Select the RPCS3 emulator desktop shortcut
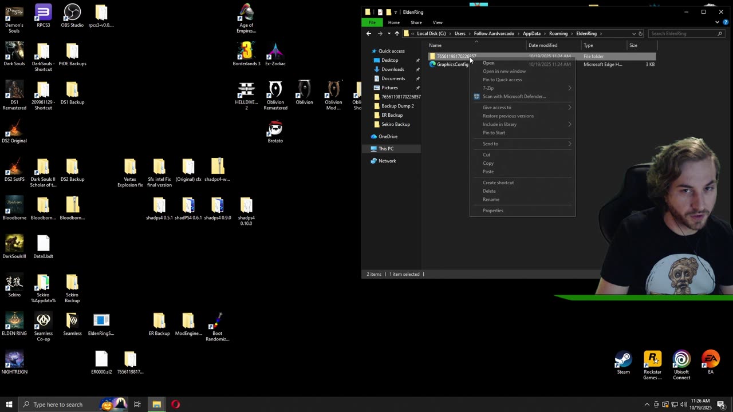The width and height of the screenshot is (733, 412). tap(43, 13)
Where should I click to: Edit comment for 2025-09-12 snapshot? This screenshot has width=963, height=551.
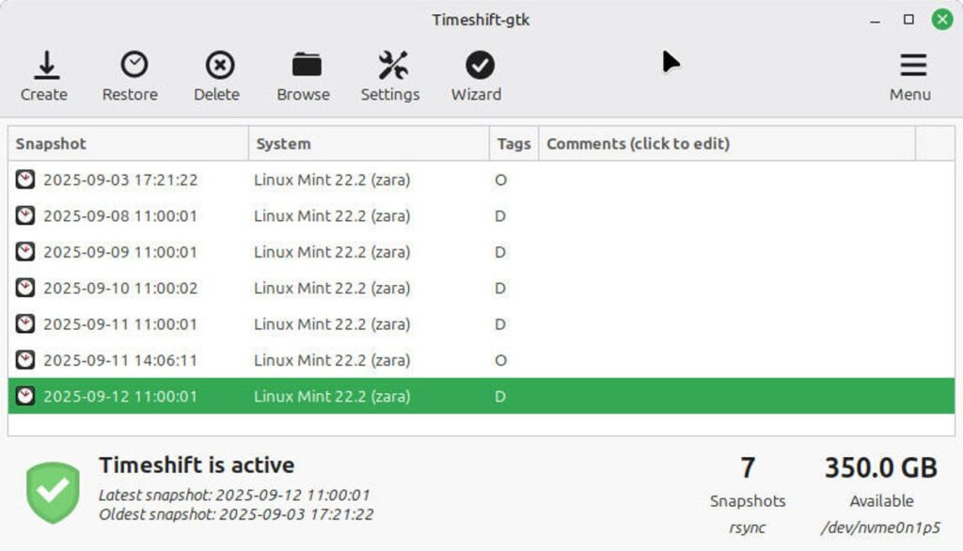(726, 397)
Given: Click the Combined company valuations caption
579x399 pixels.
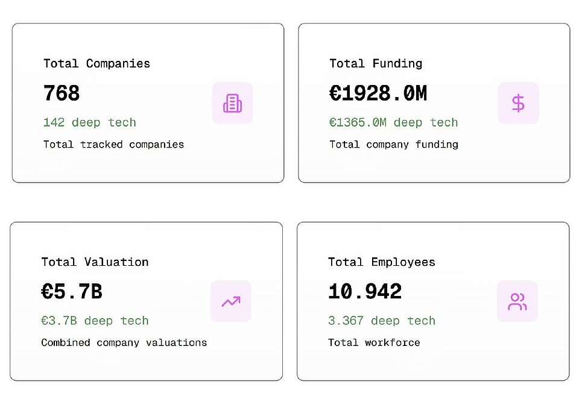Looking at the screenshot, I should tap(124, 343).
======
> [Aim of the exercise] Please arrange every text line from the rows above as a Markdown table with two columns, Number and Line, numbering the lines in order. Skip blank lines and leave the pictures out.

> [Answer to this problem]
| Number | Line |
|---|---|
| 1 | Select the RPCS3 emulator desktop shortcut |
| 2 | The width and height of the screenshot is (733, 412). tap(43, 13) |
| 3 | Where should I click to: Edit comment for 2025-09-12 snapshot? This screenshot has width=963, height=551. |
| 4 | (726, 397) |
| 5 | Given: Click the Combined company valuations caption |
| 6 | 579x399 pixels. |
| 7 | Looking at the screenshot, I should tap(124, 343). |